TASK:
Without changing a character, output all of the records.

═══ RAW DATA ═══

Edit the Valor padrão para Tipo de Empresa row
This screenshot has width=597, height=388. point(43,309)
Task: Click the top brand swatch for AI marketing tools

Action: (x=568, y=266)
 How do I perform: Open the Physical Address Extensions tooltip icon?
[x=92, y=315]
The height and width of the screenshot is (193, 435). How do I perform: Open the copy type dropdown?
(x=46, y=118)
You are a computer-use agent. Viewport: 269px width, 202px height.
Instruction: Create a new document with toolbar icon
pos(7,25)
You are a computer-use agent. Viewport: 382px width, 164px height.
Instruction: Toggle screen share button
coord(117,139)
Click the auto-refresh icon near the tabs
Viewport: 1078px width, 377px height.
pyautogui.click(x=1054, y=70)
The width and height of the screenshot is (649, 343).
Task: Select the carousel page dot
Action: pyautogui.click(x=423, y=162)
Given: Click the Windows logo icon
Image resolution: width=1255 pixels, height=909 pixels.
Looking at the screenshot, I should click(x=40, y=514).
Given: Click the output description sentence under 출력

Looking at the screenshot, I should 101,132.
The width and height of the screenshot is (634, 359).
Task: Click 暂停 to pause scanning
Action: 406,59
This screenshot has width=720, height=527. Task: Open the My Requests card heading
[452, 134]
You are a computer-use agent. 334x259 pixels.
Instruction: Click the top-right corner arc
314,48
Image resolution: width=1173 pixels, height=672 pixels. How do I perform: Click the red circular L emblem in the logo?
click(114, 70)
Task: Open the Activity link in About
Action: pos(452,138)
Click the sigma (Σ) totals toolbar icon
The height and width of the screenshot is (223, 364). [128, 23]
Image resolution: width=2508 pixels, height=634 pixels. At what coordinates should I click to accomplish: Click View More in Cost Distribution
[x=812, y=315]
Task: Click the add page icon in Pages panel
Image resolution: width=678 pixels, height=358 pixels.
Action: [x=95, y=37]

═══

RESULT:
Edit the Valor padrão para Tipo de Empresa row
This screenshot has width=597, height=388. point(43,309)
Task: Click the top brand swatch for AI marketing tools

Action: (x=568, y=266)
 How do I perform: Open the Physical Address Extensions tooltip icon?
[x=92, y=315]
The height and width of the screenshot is (193, 435). How do I perform: Open the copy type dropdown?
(x=46, y=118)
You are a computer-use agent. Viewport: 269px width, 202px height.
Instruction: Create a new document with toolbar icon
pos(7,25)
You are a computer-use agent. Viewport: 382px width, 164px height.
Instruction: Toggle screen share button
coord(117,139)
Click the auto-refresh icon near the tabs
Viewport: 1078px width, 377px height.
pyautogui.click(x=1054, y=70)
The width and height of the screenshot is (649, 343).
Task: Select the carousel page dot
Action: pyautogui.click(x=423, y=162)
Given: Click the Windows logo icon
Image resolution: width=1255 pixels, height=909 pixels.
Looking at the screenshot, I should click(x=40, y=514).
Given: Click the output description sentence under 출력

Looking at the screenshot, I should 101,132.
The width and height of the screenshot is (634, 359).
Task: Click 暂停 to pause scanning
Action: 406,59
This screenshot has width=720, height=527. Task: Open the My Requests card heading
[452, 134]
You are a computer-use agent. 334x259 pixels.
Instruction: Click the top-right corner arc
314,48
Image resolution: width=1173 pixels, height=672 pixels. How do I perform: Click the red circular L emblem in the logo?
click(114, 70)
Task: Open the Activity link in About
Action: pos(452,138)
Click the sigma (Σ) totals toolbar icon
The height and width of the screenshot is (223, 364). [128, 23]
Image resolution: width=2508 pixels, height=634 pixels. At what coordinates should I click to accomplish: Click View More in Cost Distribution
[x=812, y=315]
Task: Click the add page icon in Pages panel
Image resolution: width=678 pixels, height=358 pixels.
Action: [x=95, y=37]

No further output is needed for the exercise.